Die "A38" ist die, kurz vor ihrem Bau-Abschluss stehende, Autobahn, die Halle und Kassel verkehrstechnisch verbindet. Die Kooperation des Kasseler Dokumentarfilm- und Videofestes mit Werkleitz besitzt eine langjährige Tradition und fußt auf dem beiderseitigen Interesse an Medienkunst, die in Verbindung mit gesellschaftlich relevanten bzw. sozialen Themen steht. Das Produktions-Stipendium "A38" ist der "Nachfolger" des bisherigen, gemeinsam vergebenen Projektstipendiums.
Das Stipendium
Innerhalb von drei Monaten soll eine audiovisuelle Arbeit entwickelt und fertig gestellt werden. Denkbar sind sowohl Filme als auch Installationen. Das Stipendium ist ortsgebunden und möchte den Stipendiaten und die Stipendiatinnen die Möglichkeit der Auseinandersetzung mit den Provinzstädten Kassel und Halle ermöglichen. Die dreimonatige Stipendienzeit kann ab Januar 2008 angetreten werden und muss bis September 2008 abgeschlossen sein!
In einer Konzeptionsphase soll der Stipendiat, die Stipendiatin die deutsch-deutschen Realitäten beider Standorte kennen lernen und daraus ein Thema für seine/ihre neue audiovisuelle künstlerische Arbeit entwickeln. Während der Stoffentwicklungsphase kann sowohl in Kassel als auch in Halle recherchiert werden. Neben der Recherche und thematischen Auseinandersetzung steht in Kassel vor allem die Produktionsvorbereitung und -durchführung im Vordergrund, kann jedoch auch wahlweise an beiden Orten ausgeführt werden.

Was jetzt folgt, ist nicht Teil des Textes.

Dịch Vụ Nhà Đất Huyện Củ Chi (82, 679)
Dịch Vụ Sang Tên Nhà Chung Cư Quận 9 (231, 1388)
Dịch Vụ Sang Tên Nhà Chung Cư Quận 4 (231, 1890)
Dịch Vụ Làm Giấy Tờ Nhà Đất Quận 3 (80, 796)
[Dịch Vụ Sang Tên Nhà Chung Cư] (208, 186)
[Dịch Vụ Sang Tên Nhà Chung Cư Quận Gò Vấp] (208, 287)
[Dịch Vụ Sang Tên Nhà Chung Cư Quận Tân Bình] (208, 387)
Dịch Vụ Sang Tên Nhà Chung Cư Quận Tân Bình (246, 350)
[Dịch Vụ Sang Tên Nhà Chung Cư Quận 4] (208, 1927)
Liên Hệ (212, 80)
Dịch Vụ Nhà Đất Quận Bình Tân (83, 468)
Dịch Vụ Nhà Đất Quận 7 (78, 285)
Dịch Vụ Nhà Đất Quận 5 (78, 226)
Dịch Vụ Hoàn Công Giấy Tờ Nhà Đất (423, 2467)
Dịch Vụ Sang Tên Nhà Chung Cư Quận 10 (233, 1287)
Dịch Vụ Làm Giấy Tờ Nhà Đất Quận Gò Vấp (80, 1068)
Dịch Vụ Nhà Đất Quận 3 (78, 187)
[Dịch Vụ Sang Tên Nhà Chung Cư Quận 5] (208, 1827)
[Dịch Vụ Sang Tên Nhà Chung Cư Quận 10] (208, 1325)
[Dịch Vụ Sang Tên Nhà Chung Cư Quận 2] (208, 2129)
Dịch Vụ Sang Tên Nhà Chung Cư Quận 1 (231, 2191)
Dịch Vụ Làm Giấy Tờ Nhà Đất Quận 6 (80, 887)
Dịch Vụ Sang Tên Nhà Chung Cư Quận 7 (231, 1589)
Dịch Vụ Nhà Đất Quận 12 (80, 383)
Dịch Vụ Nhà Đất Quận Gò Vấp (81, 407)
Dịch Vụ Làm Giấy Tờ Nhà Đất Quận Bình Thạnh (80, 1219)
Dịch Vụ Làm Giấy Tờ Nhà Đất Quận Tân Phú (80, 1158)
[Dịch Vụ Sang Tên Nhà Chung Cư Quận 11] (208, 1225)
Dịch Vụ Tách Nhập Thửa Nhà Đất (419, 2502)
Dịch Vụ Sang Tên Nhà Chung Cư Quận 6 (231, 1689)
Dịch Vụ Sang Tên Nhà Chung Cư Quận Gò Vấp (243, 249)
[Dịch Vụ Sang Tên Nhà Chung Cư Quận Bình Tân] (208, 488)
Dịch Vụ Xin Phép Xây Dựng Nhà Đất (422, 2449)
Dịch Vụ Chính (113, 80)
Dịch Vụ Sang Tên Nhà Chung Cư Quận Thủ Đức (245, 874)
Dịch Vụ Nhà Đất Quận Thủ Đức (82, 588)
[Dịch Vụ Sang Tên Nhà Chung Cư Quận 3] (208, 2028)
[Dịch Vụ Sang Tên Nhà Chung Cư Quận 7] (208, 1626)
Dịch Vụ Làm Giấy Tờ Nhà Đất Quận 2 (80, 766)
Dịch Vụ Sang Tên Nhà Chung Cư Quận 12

Die Postproduktion sollte in Halle stattfinden.
Der Stipendiat, die Stipendiatin ist Mitglied der Preisträger-Jury im darauf folgenden Jahr.
Leistungen
Das dreimonatige Produktions- und Aufenthaltsstipendium ist mit 3000 € Unterhalts- und Produktionsgeld, bis zu 1000 € Projektreisekosten, sowie Sachleistungen im Wert von bis zu 4000 € dotiert. Sachleistungen können in Form der vorhandenen Technik und Produktionsmaterialien erstattet werden. Die fertige künstlerische Arbeit wird beim darauf folgenden Kasseler Dokumentarfilm- und Videofest ihre Premiere haben, der sich eine weitere Präsentation in Halle anschließt. Beide Projektpartner bemühen sich, die Arbeit über beide Institutionen hinaus bekannt zu machen.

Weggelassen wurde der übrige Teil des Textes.